Boris Johnson’s time as Prime Minister are drawing to a close. Today two senior ministers have resigned from his government. Both are possible contenders to be his successor. The first to go was the Health Secretary Sajid Javid
Then Rishi Sunak resigned. The Chancellor of the Exchequer (finance minister) is one of the three “Great Offices of State”.
Earlier today, another minister was forced to go before the House of Commons to justify Boris’s actions in relation to “Gropeminster”.
Downing Street had previously said Mr Johnson was not aware of any specific allegations against Mr Pincher when, in February, he appointed him deputy chief whip - a role in which he was responsible for enforcing discipline among Conservative MPs.
On Monday, the children's minister Will Quince said he had received "a categorical assurance that the prime minister was not aware of any specific allegation or complaint made against the former deputy chief whip".
However, later that day, BBC News revealed that the prime minister had been aware of a formal complaint about the MP.
Simon McDonald (Baron McDonald of Salford) was appointed as a cross-bench Life Peer after his retirement as the head of the UK Diplomatic Service.
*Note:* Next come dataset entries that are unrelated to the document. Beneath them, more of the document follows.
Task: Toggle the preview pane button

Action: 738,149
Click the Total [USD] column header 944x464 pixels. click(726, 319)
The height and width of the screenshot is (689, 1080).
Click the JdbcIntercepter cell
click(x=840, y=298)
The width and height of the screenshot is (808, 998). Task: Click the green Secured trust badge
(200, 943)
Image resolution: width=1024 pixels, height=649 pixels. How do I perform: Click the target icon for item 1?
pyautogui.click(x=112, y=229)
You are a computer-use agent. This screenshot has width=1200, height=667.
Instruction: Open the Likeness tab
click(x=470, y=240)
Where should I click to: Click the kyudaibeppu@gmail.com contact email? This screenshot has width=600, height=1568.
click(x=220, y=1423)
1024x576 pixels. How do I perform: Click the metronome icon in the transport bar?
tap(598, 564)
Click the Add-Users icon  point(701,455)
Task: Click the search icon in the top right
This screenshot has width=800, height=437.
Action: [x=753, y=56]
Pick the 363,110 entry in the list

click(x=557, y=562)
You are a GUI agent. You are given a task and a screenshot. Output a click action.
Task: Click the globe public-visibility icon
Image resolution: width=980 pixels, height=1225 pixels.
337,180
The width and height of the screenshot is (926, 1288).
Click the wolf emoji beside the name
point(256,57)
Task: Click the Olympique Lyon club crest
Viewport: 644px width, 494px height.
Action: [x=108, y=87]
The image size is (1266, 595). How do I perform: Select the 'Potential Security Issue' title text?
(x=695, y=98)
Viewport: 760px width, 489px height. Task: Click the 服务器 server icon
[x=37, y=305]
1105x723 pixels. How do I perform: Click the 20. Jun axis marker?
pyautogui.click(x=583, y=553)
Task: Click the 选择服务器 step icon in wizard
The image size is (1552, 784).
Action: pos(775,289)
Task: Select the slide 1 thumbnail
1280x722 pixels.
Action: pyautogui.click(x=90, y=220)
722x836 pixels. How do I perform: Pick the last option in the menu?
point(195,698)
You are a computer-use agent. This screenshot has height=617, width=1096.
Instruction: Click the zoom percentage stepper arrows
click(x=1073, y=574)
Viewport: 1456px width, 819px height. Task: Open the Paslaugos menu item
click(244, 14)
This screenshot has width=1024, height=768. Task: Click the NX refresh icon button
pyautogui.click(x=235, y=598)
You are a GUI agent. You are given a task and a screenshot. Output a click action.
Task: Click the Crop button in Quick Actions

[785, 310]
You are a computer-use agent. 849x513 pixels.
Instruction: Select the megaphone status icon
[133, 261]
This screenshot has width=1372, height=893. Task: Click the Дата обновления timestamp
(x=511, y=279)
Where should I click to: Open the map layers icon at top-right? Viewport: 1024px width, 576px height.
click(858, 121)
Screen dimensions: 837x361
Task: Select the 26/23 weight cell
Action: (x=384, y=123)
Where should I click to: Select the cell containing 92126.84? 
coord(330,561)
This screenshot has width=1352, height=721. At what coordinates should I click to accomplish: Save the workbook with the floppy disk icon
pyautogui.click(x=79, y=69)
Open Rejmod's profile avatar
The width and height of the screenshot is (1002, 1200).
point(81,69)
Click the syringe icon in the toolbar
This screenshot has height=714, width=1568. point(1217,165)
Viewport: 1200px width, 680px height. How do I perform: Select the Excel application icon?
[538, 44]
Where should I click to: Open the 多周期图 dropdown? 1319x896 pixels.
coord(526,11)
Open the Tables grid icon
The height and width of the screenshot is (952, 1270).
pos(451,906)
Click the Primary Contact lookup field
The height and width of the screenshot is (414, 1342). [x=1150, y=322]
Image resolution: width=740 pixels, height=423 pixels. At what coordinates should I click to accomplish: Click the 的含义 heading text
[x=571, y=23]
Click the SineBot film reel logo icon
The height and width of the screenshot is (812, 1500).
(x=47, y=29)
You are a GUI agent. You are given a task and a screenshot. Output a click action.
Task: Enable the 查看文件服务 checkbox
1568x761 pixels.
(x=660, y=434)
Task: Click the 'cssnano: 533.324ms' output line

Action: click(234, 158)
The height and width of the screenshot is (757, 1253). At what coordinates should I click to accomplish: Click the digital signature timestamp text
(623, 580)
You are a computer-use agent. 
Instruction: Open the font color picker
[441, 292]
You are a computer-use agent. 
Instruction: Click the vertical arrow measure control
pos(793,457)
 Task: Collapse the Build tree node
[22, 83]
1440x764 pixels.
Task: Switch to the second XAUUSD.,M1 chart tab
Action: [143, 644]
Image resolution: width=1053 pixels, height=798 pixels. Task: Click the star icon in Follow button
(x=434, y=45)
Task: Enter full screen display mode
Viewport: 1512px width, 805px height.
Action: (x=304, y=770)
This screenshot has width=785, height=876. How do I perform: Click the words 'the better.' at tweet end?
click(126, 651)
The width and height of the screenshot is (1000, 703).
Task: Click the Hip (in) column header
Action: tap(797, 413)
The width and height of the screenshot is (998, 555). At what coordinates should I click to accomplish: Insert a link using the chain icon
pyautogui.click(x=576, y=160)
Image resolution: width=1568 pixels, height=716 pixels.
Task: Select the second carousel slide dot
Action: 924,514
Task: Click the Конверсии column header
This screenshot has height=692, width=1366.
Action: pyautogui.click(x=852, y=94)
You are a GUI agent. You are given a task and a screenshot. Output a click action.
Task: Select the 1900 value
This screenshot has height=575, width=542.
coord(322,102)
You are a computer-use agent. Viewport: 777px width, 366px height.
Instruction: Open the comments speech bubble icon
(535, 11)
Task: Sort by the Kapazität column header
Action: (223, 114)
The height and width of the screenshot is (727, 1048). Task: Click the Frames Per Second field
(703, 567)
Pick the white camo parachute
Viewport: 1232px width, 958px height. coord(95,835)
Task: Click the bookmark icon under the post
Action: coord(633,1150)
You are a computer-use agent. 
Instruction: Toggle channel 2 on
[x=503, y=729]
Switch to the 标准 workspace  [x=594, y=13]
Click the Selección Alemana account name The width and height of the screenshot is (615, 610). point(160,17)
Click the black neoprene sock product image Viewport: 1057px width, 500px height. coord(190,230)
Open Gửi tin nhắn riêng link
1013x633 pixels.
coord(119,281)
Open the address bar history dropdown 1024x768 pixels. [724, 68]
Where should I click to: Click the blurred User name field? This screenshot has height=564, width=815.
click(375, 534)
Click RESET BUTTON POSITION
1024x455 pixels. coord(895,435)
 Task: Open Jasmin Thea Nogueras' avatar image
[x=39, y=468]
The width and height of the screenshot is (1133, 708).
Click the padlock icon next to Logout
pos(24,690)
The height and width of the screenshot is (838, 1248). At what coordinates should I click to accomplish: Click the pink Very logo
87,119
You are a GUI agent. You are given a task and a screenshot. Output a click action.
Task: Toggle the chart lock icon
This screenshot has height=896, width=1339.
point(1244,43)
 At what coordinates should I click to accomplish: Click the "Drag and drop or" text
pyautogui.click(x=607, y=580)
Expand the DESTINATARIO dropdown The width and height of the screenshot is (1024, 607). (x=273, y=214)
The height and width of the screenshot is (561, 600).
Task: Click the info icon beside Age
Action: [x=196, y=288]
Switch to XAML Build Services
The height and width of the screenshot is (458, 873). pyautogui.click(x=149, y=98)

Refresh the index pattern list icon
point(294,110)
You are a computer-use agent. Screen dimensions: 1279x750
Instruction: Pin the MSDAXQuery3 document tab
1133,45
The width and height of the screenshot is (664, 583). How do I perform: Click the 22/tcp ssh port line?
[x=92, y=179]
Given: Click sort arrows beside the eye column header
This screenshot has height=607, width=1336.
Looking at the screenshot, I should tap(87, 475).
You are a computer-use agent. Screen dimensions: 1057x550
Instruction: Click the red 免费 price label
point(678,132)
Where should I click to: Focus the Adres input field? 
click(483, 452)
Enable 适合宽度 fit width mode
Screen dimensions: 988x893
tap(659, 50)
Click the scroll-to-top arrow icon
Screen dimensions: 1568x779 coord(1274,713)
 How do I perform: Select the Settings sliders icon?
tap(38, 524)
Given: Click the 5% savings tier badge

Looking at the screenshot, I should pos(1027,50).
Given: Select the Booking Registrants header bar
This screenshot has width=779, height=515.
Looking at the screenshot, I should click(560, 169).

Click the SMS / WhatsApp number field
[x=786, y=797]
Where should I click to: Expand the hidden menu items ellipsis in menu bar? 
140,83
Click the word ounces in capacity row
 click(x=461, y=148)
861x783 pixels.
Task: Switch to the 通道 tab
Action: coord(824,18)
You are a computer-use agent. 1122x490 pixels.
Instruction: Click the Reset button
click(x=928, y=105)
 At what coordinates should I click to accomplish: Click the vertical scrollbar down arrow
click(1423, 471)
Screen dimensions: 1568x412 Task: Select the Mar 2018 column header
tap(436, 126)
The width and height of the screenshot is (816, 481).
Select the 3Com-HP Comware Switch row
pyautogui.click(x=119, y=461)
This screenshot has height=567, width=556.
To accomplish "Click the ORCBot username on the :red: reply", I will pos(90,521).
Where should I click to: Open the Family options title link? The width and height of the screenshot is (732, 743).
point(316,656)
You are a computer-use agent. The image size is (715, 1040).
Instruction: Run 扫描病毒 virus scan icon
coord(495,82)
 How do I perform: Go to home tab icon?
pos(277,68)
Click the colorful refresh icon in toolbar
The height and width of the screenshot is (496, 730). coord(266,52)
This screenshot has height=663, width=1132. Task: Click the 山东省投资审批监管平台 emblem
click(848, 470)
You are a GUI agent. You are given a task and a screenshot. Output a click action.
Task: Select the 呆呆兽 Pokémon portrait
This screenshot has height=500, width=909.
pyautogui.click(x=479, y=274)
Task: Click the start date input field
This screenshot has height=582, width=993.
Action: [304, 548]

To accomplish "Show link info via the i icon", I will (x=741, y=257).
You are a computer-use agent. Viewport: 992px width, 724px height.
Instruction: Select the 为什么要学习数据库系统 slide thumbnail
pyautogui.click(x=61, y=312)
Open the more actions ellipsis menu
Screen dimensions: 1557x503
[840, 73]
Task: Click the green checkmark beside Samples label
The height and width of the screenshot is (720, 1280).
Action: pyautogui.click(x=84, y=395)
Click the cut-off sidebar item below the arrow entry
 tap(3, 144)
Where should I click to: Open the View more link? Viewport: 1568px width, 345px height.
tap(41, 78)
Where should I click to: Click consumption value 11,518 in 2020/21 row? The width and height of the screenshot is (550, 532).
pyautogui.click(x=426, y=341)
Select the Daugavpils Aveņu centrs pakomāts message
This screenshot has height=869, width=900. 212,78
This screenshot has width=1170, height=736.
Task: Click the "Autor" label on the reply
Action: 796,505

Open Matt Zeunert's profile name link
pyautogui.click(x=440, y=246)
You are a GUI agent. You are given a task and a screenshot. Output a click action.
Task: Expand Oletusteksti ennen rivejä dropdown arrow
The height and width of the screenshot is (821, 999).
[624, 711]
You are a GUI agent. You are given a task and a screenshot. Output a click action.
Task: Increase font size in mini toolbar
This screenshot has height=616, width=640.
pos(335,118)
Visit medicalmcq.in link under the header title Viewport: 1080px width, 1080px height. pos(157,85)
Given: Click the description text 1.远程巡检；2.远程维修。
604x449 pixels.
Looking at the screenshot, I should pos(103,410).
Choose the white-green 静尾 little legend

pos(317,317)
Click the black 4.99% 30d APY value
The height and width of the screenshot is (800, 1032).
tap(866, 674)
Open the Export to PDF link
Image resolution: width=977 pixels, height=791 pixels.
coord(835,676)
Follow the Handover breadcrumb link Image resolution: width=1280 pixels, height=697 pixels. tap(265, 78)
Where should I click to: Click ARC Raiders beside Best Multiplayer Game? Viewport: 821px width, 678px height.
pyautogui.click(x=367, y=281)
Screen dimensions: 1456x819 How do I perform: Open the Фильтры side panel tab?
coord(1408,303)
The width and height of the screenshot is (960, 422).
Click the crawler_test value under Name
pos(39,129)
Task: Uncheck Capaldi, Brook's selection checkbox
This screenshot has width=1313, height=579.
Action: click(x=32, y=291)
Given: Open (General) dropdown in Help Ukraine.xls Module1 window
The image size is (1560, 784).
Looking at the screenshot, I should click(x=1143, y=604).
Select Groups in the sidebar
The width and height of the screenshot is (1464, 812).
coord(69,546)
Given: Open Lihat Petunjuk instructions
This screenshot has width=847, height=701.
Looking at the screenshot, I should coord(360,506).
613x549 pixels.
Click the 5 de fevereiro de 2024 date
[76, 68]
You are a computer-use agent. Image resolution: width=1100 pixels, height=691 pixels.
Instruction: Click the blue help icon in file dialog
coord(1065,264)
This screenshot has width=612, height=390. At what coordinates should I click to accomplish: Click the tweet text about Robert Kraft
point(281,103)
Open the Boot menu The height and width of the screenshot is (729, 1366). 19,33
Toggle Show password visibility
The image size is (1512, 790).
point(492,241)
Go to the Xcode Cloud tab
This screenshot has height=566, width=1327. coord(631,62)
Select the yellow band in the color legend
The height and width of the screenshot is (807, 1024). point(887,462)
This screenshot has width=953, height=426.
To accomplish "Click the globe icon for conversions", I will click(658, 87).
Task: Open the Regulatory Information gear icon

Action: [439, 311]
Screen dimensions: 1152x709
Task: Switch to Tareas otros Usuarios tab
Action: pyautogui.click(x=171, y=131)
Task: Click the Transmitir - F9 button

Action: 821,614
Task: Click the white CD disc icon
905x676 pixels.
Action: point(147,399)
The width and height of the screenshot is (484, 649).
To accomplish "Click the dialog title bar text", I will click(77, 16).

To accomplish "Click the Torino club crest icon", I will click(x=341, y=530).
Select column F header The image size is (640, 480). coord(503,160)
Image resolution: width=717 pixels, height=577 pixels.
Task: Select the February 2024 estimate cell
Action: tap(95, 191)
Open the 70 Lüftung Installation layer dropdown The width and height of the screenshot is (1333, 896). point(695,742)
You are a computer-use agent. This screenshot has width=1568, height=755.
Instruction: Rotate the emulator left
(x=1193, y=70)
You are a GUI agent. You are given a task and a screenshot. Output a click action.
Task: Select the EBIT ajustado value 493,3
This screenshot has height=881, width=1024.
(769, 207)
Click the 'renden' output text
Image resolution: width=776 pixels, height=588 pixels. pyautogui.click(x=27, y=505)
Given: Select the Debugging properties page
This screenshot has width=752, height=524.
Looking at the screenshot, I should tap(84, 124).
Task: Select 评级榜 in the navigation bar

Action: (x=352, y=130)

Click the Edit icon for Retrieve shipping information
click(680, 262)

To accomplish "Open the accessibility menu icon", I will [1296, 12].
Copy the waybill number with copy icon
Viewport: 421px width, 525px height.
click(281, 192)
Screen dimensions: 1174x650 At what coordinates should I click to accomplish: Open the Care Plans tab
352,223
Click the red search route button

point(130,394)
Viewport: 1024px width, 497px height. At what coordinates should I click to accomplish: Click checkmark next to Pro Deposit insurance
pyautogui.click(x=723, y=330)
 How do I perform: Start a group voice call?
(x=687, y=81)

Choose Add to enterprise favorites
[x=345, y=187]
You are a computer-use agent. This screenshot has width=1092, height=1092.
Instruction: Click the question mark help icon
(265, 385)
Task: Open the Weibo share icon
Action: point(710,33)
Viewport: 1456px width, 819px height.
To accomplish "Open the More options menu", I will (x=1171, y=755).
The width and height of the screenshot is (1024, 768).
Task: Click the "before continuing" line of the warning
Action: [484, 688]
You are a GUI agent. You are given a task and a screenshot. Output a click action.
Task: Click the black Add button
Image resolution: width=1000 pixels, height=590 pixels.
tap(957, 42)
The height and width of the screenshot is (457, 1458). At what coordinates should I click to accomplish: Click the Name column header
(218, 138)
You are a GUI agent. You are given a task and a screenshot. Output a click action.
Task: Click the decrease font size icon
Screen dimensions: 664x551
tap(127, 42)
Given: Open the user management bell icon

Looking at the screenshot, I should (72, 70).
Loyalist tried to claim Boris was immune after winning a vote of confidence from the Tory MPs. Under the current “1922 Committee” rules that means a further confidence vote cannot take place for a year. Rules can be changed especially when MPs are very aware of their recent huge by-election losses (following more sex scandals). Boris is increasingly being criticised for his economy with the verité.
To paraphrase Oscar Wilde: To lose one by-election is unfortunate. To lose two by-elections and two senior cabinet ministers looks like the end. It took 6 months for Teresa May to go from “winning” a Tory vote of confidence to her resignation but then she was not revealed to have tried to get her lover, later her spouse to get a well paid government job they were unqualified for.